After moving to Santa Fe, Bacigalupa and Ellen created ceramic jewelry, ceramic kitchen ware, and tiles, and traveled around New Mexico to sell their wares in various arts and crafts venues, as well as offering their pieces in their Canyon Road studio. Bacigalupa also painted prodigiously, often producing dark and somber images that reflected his wartime experiences. Over time, Bacigalupa focused his work on liturgical themes. He produced several wall-size mosaics for churches, began sculpting bronzes, and produced a series of tile depictions of 50 patron saints that were the best-selling item in his gallery and the subjects of a book and greeting cards produced by Sunstone Press.
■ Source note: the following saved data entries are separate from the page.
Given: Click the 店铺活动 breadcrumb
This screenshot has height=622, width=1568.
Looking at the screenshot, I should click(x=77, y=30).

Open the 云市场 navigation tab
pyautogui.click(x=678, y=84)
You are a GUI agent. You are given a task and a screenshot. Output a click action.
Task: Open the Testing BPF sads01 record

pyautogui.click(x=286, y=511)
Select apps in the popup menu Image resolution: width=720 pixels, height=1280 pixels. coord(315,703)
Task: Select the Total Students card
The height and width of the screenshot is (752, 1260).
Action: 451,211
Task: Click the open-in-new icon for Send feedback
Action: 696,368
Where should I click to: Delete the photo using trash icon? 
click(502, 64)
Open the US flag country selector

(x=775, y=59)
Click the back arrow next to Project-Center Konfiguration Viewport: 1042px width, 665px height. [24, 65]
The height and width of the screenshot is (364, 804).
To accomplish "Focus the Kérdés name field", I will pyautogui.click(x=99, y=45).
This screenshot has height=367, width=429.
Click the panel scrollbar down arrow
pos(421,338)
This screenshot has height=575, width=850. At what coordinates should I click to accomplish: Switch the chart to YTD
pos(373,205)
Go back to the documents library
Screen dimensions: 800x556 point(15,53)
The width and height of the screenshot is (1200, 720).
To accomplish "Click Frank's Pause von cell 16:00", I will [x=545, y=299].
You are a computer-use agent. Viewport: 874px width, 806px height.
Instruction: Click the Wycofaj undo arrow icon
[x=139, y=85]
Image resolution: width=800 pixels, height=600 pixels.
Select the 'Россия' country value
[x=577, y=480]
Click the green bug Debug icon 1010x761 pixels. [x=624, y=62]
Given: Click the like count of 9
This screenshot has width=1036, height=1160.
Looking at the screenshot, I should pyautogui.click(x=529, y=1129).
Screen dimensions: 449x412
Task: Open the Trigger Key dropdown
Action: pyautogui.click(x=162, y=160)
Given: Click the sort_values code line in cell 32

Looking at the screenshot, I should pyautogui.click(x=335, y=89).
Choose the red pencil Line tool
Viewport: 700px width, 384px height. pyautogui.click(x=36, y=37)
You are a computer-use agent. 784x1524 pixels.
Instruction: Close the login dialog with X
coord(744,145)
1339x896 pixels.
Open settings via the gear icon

During the 1970s, Bacigalupa produced multimedia slide and music shows for Liturgy in Santa Fe, a liturgical program developed by Father Blase Schauer that sought to enrich the Catholic mass with sacred art and music. Bacigalupa set slides of sacred art to music to create visual meditations that he referred to as “contemporary stained-glass windows." Bacigalupa collaborated with the Nambé foundry to produce many of his bronze sculptures. He sold smaller figures in his gallery, but he also was commissioned to produce larger bronzes for churches and other public venues. Perhaps his best-known work is his award-winning sulpture, San Francisco de Asis, depicting St.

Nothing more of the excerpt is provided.